───── The records
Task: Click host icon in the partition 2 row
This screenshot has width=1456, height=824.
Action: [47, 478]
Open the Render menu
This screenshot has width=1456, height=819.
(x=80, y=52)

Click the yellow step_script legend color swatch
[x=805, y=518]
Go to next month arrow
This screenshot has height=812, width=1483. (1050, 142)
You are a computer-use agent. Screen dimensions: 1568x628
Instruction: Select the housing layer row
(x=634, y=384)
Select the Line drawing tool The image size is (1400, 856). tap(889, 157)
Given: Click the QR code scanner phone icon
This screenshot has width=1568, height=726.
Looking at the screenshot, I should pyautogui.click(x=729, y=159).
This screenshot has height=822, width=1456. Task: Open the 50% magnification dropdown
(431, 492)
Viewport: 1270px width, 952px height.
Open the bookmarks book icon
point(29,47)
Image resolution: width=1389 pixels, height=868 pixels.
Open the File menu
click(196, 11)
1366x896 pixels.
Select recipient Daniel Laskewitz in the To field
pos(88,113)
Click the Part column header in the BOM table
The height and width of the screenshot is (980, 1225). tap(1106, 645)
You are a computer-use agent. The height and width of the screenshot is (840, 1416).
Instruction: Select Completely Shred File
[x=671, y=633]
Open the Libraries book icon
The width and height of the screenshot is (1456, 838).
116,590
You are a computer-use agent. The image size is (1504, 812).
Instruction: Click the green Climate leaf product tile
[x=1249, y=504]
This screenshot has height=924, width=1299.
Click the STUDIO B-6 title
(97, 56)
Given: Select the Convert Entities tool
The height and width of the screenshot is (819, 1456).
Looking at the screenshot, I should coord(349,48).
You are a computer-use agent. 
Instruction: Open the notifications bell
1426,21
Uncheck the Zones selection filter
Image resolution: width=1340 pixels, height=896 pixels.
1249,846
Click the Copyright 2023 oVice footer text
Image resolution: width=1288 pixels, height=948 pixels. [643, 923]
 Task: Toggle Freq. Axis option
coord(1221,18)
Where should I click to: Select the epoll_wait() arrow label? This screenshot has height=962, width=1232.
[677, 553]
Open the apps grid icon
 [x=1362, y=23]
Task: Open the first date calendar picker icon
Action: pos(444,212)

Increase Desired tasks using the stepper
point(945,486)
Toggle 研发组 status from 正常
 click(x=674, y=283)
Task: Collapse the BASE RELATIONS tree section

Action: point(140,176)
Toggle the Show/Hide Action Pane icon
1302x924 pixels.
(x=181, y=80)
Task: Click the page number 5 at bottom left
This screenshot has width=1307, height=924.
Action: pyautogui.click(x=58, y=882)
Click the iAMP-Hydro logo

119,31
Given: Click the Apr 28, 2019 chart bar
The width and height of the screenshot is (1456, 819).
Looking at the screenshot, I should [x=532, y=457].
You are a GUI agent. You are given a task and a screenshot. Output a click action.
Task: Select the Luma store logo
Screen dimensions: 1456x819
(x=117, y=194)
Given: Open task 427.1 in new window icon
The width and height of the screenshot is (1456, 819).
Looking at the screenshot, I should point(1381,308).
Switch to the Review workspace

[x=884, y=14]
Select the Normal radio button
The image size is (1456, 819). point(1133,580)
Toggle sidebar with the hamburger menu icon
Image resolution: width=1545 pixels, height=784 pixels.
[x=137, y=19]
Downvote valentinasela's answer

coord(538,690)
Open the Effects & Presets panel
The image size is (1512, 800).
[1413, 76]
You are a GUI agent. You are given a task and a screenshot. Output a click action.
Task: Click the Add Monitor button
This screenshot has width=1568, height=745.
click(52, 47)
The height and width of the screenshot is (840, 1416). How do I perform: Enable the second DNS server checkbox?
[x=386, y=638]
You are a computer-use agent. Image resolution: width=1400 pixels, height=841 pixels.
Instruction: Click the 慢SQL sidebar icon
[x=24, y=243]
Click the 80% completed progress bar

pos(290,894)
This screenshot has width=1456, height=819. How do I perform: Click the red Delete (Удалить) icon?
──────────
■ **Your assignment**
May I have exactly the lines from the one containing "Downvote valentinasela's answer" through the last line of the data, both included?

■ **Exercise output**
Downvote valentinasela's answer

coord(538,690)
Open the Effects & Presets panel
The image size is (1512, 800).
[1413, 76]
You are a GUI agent. You are given a task and a screenshot. Output a click action.
Task: Click the Add Monitor button
This screenshot has width=1568, height=745.
click(52, 47)
The height and width of the screenshot is (840, 1416). How do I perform: Enable the second DNS server checkbox?
[x=386, y=638]
You are a computer-use agent. Image resolution: width=1400 pixels, height=841 pixels.
Instruction: Click the 慢SQL sidebar icon
[x=24, y=243]
Click the 80% completed progress bar

pos(290,894)
This screenshot has width=1456, height=819. How do I perform: Click the red Delete (Удалить) icon?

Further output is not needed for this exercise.